Slow down. Take it all in. If you’re fortunate enough, they won’t be this young forever. Did you read that? If you’re fortunate enough, they won’t be this young forever. “Stop Growing up!” The phrase that almost everyone says if they know a little one that turned 5 before they could blink twice. A phrase you don’t ever think about… unless your child did stop growing up. This phrase meant nothing to me, either. I said it all the time. My nieces have grown up faster than I ever thought possible, and every birthday I would find myself saying “Stop growing up! I wish you could stay (insert age) forever!!” But the reality is.. if my nieces stayed 7 forever, that would bring a lot of pain and grief. That would mean they were forever 7. Not a feeling I or anyone else wants to experience.
I don’t even have children yet, but since I became a pediatric oncology nurse, this phrase makes me look at life in a whole new perspective. I’ve been a first hand witness to children who are forever 3 or 5 or 7. Forever young. Their families would do anything to be able to witness their child growing up. They would do anything to have one more bad day. One more sleepless night. One more day filled with their child’s attitude. They would do anything it took, if that meant one more day with their forever 3 year old.
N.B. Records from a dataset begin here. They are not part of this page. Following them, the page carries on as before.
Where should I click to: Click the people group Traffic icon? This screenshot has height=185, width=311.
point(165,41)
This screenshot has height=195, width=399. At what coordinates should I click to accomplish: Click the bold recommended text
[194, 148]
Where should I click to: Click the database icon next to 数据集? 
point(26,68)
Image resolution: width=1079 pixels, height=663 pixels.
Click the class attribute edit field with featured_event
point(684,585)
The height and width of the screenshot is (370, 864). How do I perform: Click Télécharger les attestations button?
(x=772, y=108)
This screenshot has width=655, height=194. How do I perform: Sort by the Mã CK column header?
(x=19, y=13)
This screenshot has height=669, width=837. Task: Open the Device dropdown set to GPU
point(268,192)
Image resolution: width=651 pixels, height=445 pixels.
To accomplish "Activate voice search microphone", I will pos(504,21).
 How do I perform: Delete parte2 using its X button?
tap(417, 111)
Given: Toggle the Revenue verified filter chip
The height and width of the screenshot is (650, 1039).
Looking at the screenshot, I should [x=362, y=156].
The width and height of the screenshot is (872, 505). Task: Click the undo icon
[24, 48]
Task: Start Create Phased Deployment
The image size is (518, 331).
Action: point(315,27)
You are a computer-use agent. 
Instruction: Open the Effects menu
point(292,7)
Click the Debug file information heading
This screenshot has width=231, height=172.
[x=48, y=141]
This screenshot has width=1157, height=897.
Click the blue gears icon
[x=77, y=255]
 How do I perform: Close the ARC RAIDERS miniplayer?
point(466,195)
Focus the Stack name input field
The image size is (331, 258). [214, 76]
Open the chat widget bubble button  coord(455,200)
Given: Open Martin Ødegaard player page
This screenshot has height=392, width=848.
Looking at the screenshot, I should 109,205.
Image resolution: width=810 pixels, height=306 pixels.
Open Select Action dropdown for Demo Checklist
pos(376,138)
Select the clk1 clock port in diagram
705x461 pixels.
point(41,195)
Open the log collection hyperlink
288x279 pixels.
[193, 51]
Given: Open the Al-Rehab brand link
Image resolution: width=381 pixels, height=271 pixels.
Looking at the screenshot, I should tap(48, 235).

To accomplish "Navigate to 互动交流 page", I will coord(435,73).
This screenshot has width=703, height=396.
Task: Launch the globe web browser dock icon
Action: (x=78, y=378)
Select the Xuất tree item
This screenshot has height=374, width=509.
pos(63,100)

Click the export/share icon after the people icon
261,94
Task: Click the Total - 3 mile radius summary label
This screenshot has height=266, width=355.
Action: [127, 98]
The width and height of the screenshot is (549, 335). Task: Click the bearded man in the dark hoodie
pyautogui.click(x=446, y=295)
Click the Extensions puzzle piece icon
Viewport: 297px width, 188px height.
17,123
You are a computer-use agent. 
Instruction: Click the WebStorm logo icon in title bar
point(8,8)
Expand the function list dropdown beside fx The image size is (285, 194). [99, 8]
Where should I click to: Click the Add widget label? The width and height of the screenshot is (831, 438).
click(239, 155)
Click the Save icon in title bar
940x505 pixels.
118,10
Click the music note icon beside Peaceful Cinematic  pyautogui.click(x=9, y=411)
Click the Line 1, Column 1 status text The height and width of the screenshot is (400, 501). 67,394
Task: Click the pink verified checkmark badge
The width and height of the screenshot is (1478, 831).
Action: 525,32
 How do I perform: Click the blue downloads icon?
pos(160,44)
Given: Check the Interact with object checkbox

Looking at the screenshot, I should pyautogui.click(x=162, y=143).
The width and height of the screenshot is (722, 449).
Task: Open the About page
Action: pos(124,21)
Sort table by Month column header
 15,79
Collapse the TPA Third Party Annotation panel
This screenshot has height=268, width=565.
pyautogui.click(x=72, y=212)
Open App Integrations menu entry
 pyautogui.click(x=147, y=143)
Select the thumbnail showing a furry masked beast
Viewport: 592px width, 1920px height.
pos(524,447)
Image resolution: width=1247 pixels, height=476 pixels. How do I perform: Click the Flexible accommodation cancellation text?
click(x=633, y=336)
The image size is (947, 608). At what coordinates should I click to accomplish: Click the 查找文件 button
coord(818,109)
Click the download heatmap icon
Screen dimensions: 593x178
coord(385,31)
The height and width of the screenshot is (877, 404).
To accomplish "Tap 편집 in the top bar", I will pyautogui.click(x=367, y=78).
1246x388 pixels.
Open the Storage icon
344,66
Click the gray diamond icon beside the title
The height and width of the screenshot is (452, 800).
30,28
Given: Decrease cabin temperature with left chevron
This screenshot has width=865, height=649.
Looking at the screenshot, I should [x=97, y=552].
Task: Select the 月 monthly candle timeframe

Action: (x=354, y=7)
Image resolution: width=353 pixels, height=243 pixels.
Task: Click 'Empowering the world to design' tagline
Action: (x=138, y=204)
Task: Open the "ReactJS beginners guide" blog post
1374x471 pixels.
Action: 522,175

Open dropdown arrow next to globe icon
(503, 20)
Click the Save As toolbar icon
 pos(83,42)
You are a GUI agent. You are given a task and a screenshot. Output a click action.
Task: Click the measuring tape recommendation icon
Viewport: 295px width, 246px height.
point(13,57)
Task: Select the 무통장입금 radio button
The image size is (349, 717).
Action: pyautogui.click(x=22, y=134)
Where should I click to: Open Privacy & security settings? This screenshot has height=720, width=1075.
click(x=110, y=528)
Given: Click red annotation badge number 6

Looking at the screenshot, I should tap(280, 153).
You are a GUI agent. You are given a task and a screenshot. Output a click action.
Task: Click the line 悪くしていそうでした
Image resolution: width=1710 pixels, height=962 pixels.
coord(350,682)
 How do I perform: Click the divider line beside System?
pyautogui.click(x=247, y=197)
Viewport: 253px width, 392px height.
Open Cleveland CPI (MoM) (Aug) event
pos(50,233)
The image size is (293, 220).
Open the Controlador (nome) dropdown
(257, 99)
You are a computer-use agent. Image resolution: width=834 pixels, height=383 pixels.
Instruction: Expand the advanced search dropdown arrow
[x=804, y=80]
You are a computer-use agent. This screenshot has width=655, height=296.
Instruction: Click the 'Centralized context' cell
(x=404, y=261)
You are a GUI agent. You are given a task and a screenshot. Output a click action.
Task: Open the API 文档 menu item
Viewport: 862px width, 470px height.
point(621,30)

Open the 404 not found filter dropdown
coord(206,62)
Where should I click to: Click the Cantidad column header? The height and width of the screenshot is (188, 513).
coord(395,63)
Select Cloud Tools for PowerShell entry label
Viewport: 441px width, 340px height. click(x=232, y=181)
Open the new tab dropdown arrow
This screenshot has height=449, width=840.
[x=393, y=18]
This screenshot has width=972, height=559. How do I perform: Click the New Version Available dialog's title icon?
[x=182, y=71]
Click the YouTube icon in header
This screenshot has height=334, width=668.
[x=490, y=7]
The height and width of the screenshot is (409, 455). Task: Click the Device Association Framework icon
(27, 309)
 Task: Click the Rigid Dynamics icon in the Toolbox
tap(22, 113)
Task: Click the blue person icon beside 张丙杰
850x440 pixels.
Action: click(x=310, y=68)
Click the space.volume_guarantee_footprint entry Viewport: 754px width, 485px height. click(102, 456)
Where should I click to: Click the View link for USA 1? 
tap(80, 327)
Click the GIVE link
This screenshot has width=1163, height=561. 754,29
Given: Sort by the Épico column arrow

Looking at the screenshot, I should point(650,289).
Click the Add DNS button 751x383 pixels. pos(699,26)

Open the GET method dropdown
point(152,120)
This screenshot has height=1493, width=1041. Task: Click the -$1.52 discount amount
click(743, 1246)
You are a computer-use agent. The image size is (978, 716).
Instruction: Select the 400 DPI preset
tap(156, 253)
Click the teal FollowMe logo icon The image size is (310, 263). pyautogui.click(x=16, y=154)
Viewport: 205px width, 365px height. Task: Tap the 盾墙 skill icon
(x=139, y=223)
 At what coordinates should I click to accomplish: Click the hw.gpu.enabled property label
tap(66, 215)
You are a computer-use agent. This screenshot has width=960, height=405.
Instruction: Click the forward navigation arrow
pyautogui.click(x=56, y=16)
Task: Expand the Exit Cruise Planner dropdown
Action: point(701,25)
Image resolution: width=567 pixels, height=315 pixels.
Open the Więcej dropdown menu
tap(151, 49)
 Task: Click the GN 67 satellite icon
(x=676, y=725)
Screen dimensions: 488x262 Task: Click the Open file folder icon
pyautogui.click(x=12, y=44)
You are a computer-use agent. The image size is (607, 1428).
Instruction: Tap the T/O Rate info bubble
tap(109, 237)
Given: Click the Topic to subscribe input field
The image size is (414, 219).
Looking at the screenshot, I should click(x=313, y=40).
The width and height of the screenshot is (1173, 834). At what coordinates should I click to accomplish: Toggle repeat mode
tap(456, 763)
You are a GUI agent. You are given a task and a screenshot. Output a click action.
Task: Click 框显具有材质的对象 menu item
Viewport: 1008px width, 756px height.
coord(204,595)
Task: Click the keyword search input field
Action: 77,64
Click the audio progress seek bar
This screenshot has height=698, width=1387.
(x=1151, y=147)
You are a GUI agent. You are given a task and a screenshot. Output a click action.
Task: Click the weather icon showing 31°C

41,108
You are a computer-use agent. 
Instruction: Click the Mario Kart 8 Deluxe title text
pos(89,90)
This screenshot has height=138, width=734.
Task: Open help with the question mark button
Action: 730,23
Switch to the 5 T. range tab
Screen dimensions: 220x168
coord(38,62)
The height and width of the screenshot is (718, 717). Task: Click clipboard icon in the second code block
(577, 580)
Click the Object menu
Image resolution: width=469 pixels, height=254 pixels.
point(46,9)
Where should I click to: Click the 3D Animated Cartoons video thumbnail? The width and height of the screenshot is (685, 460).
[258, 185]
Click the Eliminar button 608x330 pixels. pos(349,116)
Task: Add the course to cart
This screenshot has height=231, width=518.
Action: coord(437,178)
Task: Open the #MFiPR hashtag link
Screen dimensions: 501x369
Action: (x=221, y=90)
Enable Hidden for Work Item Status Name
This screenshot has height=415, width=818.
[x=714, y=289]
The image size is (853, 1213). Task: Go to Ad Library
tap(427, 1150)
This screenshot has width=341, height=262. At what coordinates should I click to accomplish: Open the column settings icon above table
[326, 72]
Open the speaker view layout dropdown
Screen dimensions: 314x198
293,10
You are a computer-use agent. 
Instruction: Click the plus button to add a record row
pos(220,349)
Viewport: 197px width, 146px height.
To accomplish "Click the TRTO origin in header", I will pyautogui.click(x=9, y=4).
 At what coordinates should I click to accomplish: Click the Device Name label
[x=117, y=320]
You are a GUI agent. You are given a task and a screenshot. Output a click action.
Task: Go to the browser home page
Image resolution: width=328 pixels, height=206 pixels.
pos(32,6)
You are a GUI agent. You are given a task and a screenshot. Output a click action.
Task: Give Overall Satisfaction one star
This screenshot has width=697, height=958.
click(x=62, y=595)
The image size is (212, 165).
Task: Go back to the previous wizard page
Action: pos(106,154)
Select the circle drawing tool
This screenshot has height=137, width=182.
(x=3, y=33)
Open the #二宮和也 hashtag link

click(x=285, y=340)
I’m thankful that God set my heart on fire for childhood oncology. I’ve learned more lessons and felt more emotions from fighting children and their families than I’ve ever learned in my entire life. You see, when you’re in a line of work like mine, you learn new lessons every single day. You learn the strength of the human body and spirit in ways you never knew existed. You celebrate hours of life, honestly, sometimes seconds. You dance for praise reports, but also mourn in times of grief. It’s often on my drive home that I do the most reflecting. When everything is quiet and it just hits you like a ton of bricks. The happiness… and the sadness too.
Witnessing a child growing up can be very much emotional for anyone, but it’s not a bad thing. It’s actually, very beautiful. Perhaps instead of saying “stop growing up”, we could be telling ourselves to stop missing them growing up. Remind ourselves to stop and pay attention to these moments. Every smile. Every laugh and every tantrum. Because if you’re fortunate enough… they won’t be this young forever.